(TASK INSTRUCTIONS)
From the line that has "Viewport: 461px width, 365px" down to the last line of the data below, set down every line exactly, but none of the pictures.

[SUPPLIED ENTRIES Boundary: Start]

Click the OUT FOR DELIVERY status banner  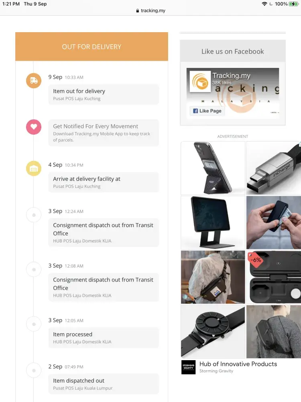tap(92, 47)
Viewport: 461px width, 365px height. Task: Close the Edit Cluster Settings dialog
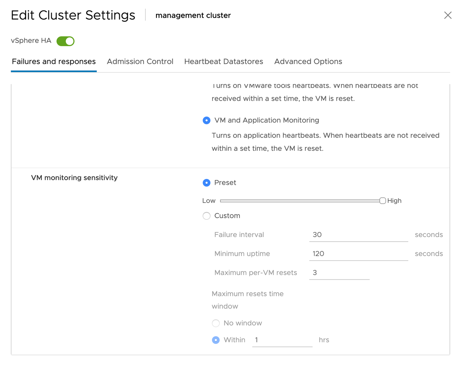tap(448, 15)
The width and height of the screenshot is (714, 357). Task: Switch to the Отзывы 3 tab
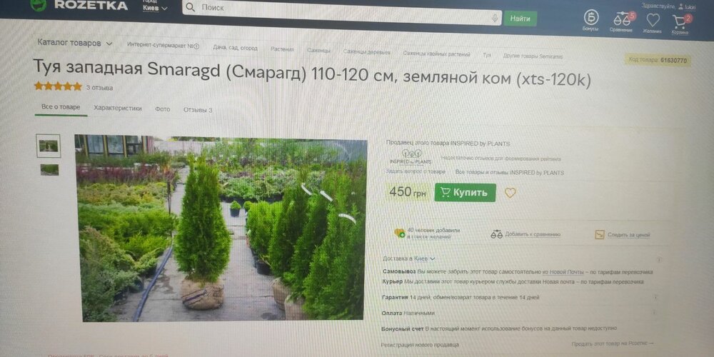tap(198, 110)
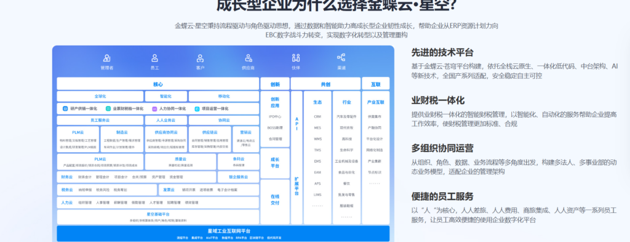Select the 员工 employee icon

[x=154, y=58]
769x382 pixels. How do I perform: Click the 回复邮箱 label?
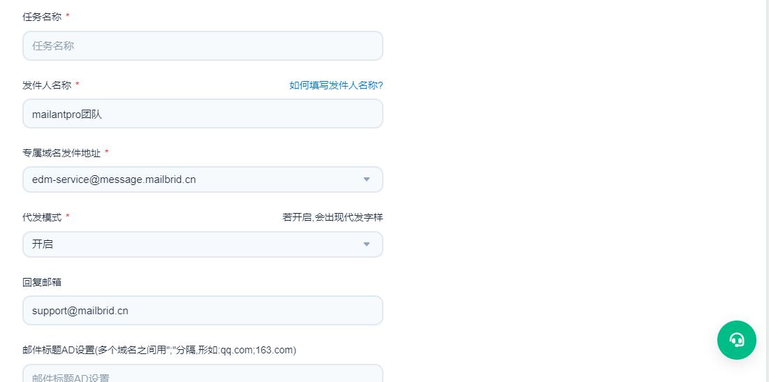[42, 282]
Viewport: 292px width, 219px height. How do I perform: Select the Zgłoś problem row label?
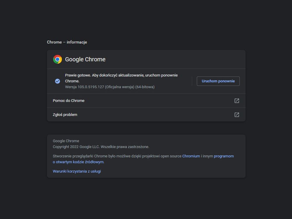click(x=65, y=115)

[SUPPLIED ENTRIES Boundary: End]

(SOLUTION)
Viewport: 461px width, 365px height. Task: Close the Edit Cluster Settings dialog
tap(448, 15)
The width and height of the screenshot is (714, 357). Task: Switch to the Отзывы 3 tab
tap(198, 110)
Select the 员工 employee icon

[x=154, y=58]
769x382 pixels. How do I perform: Click the 回复邮箱 label?
[42, 282]
Viewport: 292px width, 219px height. How do I perform: Select the Zgłoś problem row label?
click(x=65, y=115)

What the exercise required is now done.